“Mornin’, Blake,” he said, all businesslike to break up the
awkwardness of the moment.
Harry had pulled in right behind me and was just getting out of
his Mercedes. I heard his door slam. Vivi and I were inside when Harry arrived
at the door, Sonny shaking hands with him quickly and patting his back as though
they were golf buddies.
“Y’all have a seat,” Sonny began, just as Bonita entered the
room with her hands full of a delicious-smelling little box.
“Hey, y’all. Sorry to interrupt—” she began, but Vivi cut her
off.
“What in the world is that scrumptious smell? My stomach just
rumbled so loud you could hear it across town. All this mess with Lewis has me
so worked up, I don’t think I’ve remembered to eat much.”

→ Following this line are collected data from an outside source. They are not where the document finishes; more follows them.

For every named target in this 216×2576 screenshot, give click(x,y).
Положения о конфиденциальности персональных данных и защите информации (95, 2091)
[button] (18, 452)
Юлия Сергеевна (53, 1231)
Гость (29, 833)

“Well, here, honey, have a rib! They’re from Arthur’s new
place. I told him I would pass samples around the neighborhood for him. We want
the whole town talkin’ ’bout these so everybody is excited when we—uh, when
he
has the grand opening. They are so good…” she
said, opening the container and passing them around.
“You and Arthur seem to be spendin’ a lotta time together since
y’all met at church last month,” Vivi said, taking a rib from the box.
“Yeah, he is a sight and, man, can he cook up some sweet, saucy
ribs. He is just so talented in the kitchen.”
“Uh-huh, and maybe elsewhere….” Count on Vivi to say the thing
we were all thinking. She just couldn’t keep even a single thought to
herself.
“Now, Vivi, you know me and you know I don’t fool around, but I
do love spendin’ time with Arthur. He is quite the gentleman…and quite the chef.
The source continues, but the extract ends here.